Frage:

Was ist die Bedeutung von bid’a und was sind ihre Merkmale? Gibt es auch gute bid’as? Und was bedeutet die Aussage des Propheten (sallAllahu alayhi wa sallam) „Wer eine gute Tradition (sunnah) in den Islam einführt...“?

Antwort:

Islamrechtlich definiert handelt es sich bei der bid’a um eine Form der Anbetung Allahs, die Allah so nicht vorgeschrieben hat, oder, wenn man so will, eine Form der Anbetung Allahs, die weder der Prophet (sallAllahu alayhi wa sallam) noch seine rechtgeleiteten Nachfolger befolgt haben. Die erste Definition basiert auf Allahs Wort: „Oder haben sie Teilhaber, die ihnen als Religion verordnet haben, was Allah nicht erlaubt hat?“ (asch-schura: 21), während die zweite Definition auf der Aussage des Propheten (sallAllahu alayhi wa sallam) beruht: „Für euch ist meine Sunnah verpflichtend sowie die Sunnah meiner rechtgeleiteten Nachfolger, haltet an ihr fest, ja beißt euch daran fest und seid vor Erneuerungen in den Angelegenheiten auf der Hut.“ Jeder, der Allah mit etwas anbetet, was Er nicht vorgeschrieben hat und was auch der Prophet (sallAllahu alayhi wa sallam) und seine rechtgeleiteten Nachfolger nicht getan haben, der ist ein Erneuerer, sei es in einer Form der Anbetung, die mit Allahs Namen und Eigenschaften zusammenhängt oder mit Seinen Regeln und Gesetzen. Was aber die gewöhnlichen Dinge angeht, die der Tradition oder dem Gewohnheitsrecht folgen, so werden sie nach religiösem Verständnis nicht als bid’a angesehen, wenn auch nach linguistischem Verständnis, doch das sind nicht die Traditionen, vor denen uns der Prophet (sallAllahu alayhi wa sallam) gewarnt hat.

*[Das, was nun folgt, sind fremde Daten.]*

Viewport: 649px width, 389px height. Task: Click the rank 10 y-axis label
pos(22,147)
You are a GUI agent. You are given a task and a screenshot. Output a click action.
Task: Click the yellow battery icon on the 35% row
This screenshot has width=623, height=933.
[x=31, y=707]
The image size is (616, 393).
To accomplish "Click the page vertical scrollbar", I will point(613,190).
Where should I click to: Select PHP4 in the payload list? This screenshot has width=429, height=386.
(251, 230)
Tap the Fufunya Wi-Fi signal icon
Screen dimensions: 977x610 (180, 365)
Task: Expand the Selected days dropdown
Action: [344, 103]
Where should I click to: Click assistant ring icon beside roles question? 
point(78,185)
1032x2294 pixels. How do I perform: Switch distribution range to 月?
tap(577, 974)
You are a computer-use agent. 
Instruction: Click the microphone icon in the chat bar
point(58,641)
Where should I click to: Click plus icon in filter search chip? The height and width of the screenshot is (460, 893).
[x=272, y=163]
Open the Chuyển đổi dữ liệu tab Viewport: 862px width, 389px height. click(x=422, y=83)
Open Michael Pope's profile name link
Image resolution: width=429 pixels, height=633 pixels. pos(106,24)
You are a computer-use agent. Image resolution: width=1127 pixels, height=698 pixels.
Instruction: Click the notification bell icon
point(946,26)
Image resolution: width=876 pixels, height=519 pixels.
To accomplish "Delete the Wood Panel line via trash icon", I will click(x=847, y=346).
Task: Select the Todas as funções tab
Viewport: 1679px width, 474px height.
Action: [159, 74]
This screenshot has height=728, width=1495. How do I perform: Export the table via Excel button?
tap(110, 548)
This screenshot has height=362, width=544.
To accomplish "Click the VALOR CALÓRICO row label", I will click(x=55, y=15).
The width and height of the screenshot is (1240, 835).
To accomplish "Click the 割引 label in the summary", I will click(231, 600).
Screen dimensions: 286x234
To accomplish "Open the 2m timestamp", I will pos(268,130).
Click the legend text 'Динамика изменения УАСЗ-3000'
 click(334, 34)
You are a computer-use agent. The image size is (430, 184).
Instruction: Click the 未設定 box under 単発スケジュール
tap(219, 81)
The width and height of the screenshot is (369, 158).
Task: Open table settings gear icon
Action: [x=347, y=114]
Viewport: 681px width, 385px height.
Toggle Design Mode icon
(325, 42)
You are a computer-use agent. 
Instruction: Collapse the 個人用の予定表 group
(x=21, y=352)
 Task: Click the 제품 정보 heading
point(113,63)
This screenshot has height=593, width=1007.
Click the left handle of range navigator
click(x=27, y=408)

In der Religion gibt es absolut keine gute bid’a, und die gute Sunnah ist die, die mit dem religiösen Gesetz in Einklang steht. Dies beinhaltet sowohl, dass der Mensch die Sunnah beginnt, dh. eine Tat als Sunnah einführt, oder sie wieder neu aufnimmt, nachdem keiner mehr nach ihr gelebt hat, als auch dass er etwas tut, was als Mittel zur Anbetung dient. Es gibt also drei Formen:

1. Sunnah wird genannt, wenn jemand eine Tat einführt, wie der Hadith belegt: „Der Prophet (sallAllahu alayhi wa sallam) rief zum Spenden für Leute auf, die zu ihm kamen und sehr arm waren. Da kam ein Mann von den Ansar mit einem schweren Beutel voller Silber und stellte ihn in das Haus des Propheten (sallAllahu alayhi wa sallam), der daraufhin sagte: ‚Wer eine gute Sunnah in den Islam einführt, der wird für sie belohnt und für jeden, der sich nach ihr richtet.’“ Dieser Mann hat also eine Tat als Sunnah eingeführt, nicht aber ein Gesetz.

2. Die Sunnah, die eingeschlafen ist und dann von jemandem wieder neu belebt wird. In diesem Fall meint der Ausdruck „eine Sunnah einführen“ „wiederbeleben“, auch wenn nicht er derjenige war, der sie vorgeschrieben hat.

3. Dass man etwas tut, was als Mittel zu einer vorgeschriebenen Sache dient, wie z. B. Schulen zu bauen oder Bücher zu drucken, was ja nicht an sich selbst Gegenstand der Anbetung ist, aber ein Mittel hierzu. All dies ist Teil der Aussage des Propheten (sallAllahu alayhi wa sallam): „Wer eine gute Sunnah in den Islam einführt, der wird für sie belohnt und für jeden, der sich nach ihr richtet.“ Und Allah weiß es am besten.

Schaykh Muhammad ibn al-Uthaymin, rahimahullah

Quelle: الأقليات المسلمة: فتوى حول المسلمين الذين يعيشون كأقليات - Muslimische Minderheiten: Fatawa über die Muslime, die als Minderheiten leben, Frage Nr. 18.